§ RECORD LIST
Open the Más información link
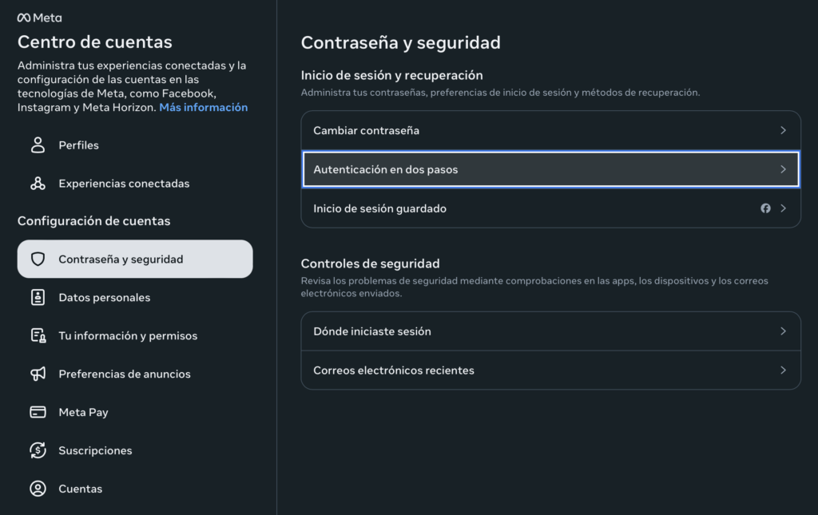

---

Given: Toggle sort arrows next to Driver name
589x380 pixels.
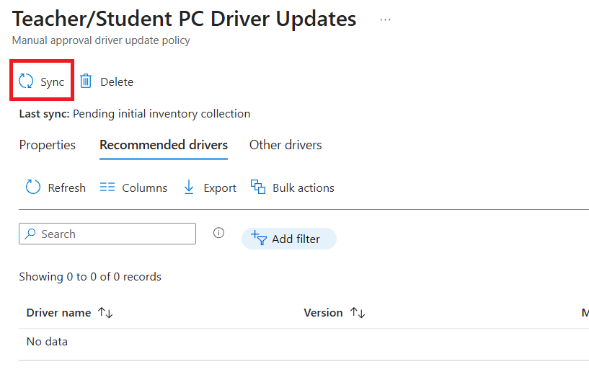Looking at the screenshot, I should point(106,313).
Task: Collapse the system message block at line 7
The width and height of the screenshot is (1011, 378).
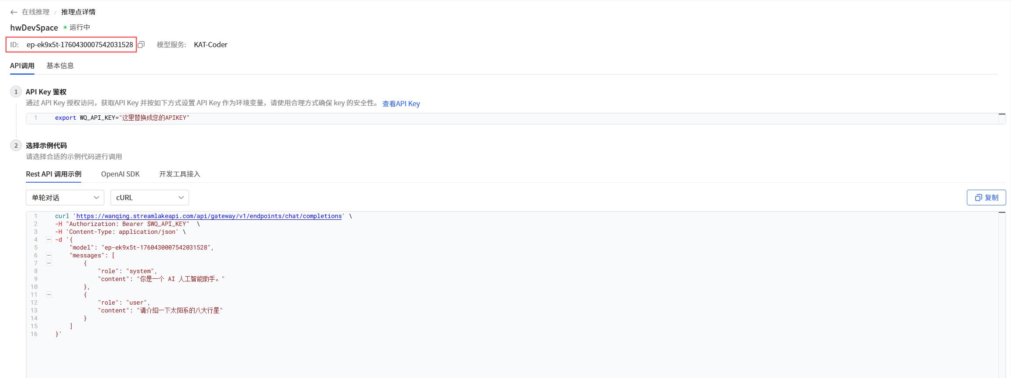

§ DESCRIPTION OF THE TASK
Render the data as a numbered list, starting at the line that contains "Given: Toggle sort arrows next to Driver name" and ending at the line that contains "The width and". Leave out blank lines and pictures.

§ WRITTEN SOLUTION
1. Given: Toggle sort arrows next to Driver name
2. 589x380 pixels.
3. Looking at the screenshot, I should point(106,313).
4. Task: Collapse the system message block at line 7
5. The width and height of the screenshot is (1011, 378).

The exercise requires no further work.